Tu sei un bel ragazzo, Copperfield. Proprio come eri una volta, ora che ti guardo. Tale e quale come una volta!
– Io ti ho riconosciuto immediatamente – dissi – anche perché tu sei più facilmente riconoscibile.
Sorrise, mentre si ficcava le dita tra i folti riccioli della chioma, e riprese allegramente:
– Sì, come mi vedi, sono in pellegrinaggio filiale. Mia madre abita un po’ lontano dalla città; e perché le strade sono pessime e la casa è piuttosto noiosa, mi son fermato qui stasera. È da cinque o sei ore che sono in città, e le ho passate borbottando e sonnecchiando a teatro.
– Anch’io sono stato a teatro – dissi. – Al Covent Garden. Che magnifica rappresentazione, Steerforth!
Steerforth si mise a ridere cordialmente.
– Mio caro piccolo Davy – disse, battendomi sulla spalla – sei una vera margheritina. La margheritina dei campi, la mattina, è meno fresca di te. Anch’io sono stato al Covent Garden, e non ho visto mai uno spettacolo più stupido. Ehi, qui!
Questo era rivolto al cameriere, che aveva osservato, in distanza, e con molta attenzione, il nostro incontro, e si fece innanzi molto rispettosamente.
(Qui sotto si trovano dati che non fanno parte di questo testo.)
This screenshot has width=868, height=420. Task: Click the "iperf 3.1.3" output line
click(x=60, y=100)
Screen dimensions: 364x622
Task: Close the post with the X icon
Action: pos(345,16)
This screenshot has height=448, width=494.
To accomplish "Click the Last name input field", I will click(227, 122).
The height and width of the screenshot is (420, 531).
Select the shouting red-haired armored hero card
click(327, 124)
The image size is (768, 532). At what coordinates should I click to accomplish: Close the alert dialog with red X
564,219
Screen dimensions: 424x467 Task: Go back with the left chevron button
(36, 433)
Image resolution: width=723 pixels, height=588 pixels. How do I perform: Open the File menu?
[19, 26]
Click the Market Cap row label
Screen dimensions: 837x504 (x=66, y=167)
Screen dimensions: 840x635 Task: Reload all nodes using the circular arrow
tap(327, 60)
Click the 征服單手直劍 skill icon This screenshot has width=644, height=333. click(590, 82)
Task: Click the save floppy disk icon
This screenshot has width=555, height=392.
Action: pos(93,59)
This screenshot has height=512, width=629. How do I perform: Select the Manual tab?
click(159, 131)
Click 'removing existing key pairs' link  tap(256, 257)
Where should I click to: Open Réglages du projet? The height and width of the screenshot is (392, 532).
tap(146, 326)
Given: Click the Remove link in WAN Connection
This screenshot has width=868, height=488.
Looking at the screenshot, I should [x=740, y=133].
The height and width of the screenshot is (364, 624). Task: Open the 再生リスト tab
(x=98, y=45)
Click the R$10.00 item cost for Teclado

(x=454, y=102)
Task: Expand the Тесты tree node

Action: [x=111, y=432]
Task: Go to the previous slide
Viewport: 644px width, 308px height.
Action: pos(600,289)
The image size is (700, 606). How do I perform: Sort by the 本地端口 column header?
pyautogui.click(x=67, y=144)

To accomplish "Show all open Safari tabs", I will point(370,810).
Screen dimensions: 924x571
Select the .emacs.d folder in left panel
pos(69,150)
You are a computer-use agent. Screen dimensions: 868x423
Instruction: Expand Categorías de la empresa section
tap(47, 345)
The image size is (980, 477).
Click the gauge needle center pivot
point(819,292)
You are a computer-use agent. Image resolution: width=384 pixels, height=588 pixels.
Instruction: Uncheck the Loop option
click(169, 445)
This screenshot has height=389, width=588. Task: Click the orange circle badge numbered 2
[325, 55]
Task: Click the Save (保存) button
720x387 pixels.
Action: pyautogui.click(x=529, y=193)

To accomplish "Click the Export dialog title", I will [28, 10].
– Dove hai messo il mio amico Copperfield? – disse Steerforth.
– Bene, signore – disse il cameriere, con accento di scusa – per ora il signor Copperfield è al numero quarantaquattro.
– E come ti viene in mente – ribatté Steerforth – di andare a cacciare il signor Copperfield in un buco sopra una stalla?
– Non sapevo, signore – rispose il cameriere sempre in tono di scusa – che il signor Copperfield ne facesse caso.